Conferencia de Claude Bleton en las XII Jornadas en torno a la trauducción literaria, Tarazona 2004, publicada en VASOS COMUNICANTES 30.
Tres preguntas, efecto de la duda que permanentemente nos atenaza.
Tres respuestas, manera tranquilizadora de valorar la intuición como una forma de ser objetivo.
1) ¿De qué puede hablar un autor? De todo, menos de su libro, aunque…
2) ¿De qué habla el traductor? Del texto que ha traducido, exclusivamente, aunque…
3) ¿De qué voy a hablar siendo traductor nato y autor novato…?
Vamos a hablar de la diferencia entre el antes y el después.
Ahora que he entregado la novela al público, he cortado las ataduras que me ligaban y ya no sé qué decir de ella. Entregándola he apurado el deseo que me impulsaba a escribirla.
En cambio, puedo hablar de lo que pasó antes de escribirla o de lo que precedió a su redacción.
Una idea no hace una novela. Interviene la imaginación, que no se localiza en la misma parte, que aparece como un hecho objetivo, algo natural, cuando se lee, pero que sobre todo es una conquista, una manera para el autor de guiar sus pasos, sus palabras, a través de la selva de la idea.
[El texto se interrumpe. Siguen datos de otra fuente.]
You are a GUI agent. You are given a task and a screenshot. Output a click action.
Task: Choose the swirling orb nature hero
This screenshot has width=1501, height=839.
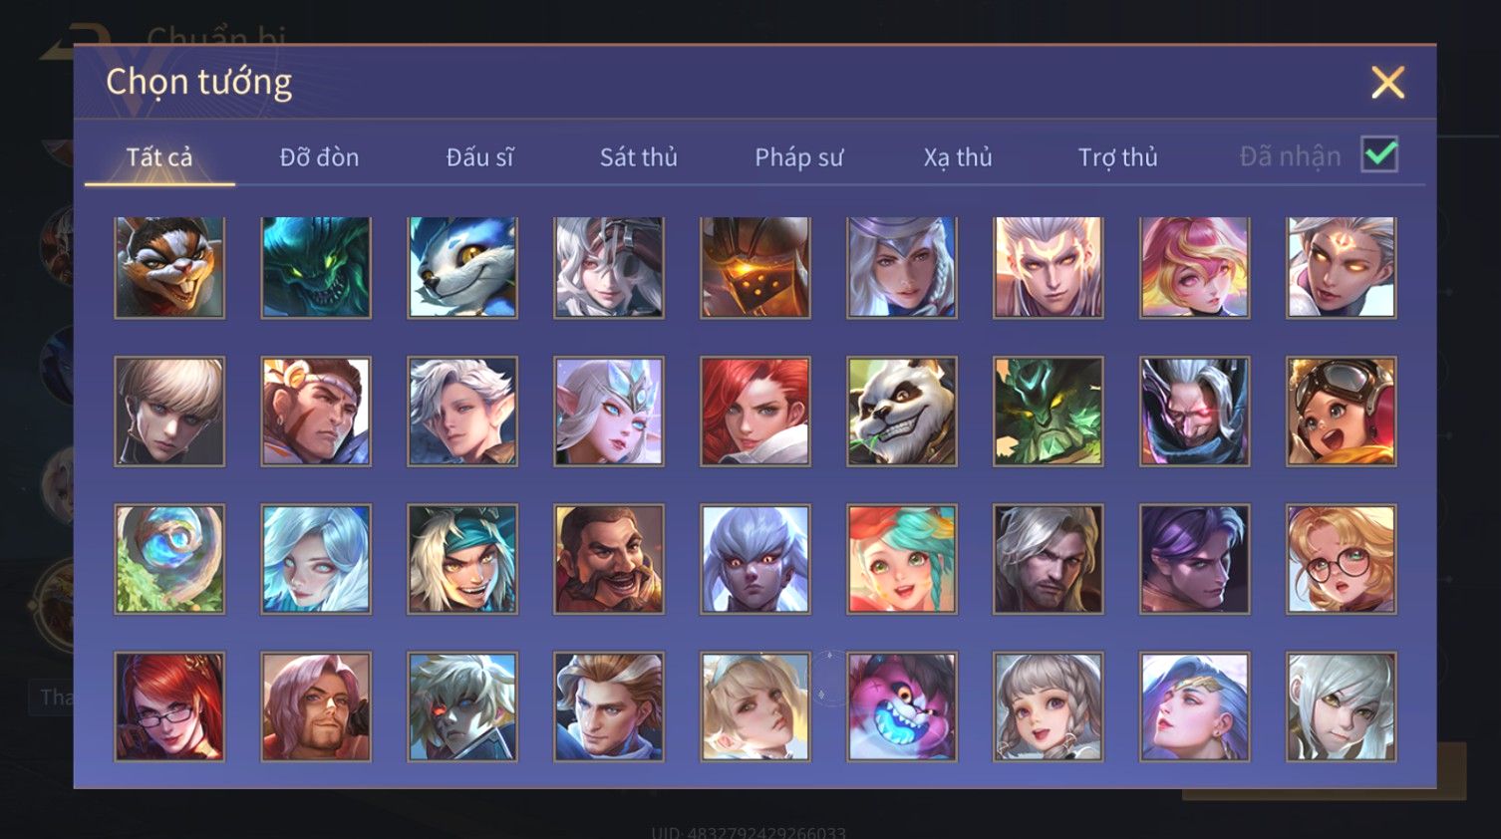tap(169, 559)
Y se pierde la idea y nace la historia.
Aunque el sentido de la historia no le pertenece al autor, como dice Roland Barthes, el autor intuye el sentido, pero no lo domina, al revés. Es el mundo, los lectores, el contexto, lo que da forma al sentido, de manera inagotable y nunca definitiva.
El autor, a través de sus narraciones, da cuenta de su inteligencia del mundo. Pero no del mundo.
Así que ofrece a través de su universo narrativo una explicación del mundo cuya clave se le escapa en parte.
Por otra parte, el autor tiene autoridad (“autoría”). Autoridad, aquí, es otra vertiente de la palabra “responsabilidad”.
Al autor se le exige que sea responsable. ¿De qué? De sus palabras. Dando explicaciones del mundo, a pesar suyo a veces, se le exigen estas explicaciones. Puede ser violento. Así se explica lo de comprometerse.
La imaginación no tiene nada que ver con el delirio. Siempre hay un designo detrás de las palabras del autor.
Y sin embargo, al escribir, el autor se despide del sentido de lo que escribe. Y sin embargo, se le pide que siga fiel al sentido de sus escritos. Desgraciadamente para el interlocutor, al escribir el escritor deja de ser fiel a lo que quería escribir (Barthes). Solo mantiene fidelidad por la decisión inicial de escribir. Por eso sigue escribiendo, un libro, y otro, y otro…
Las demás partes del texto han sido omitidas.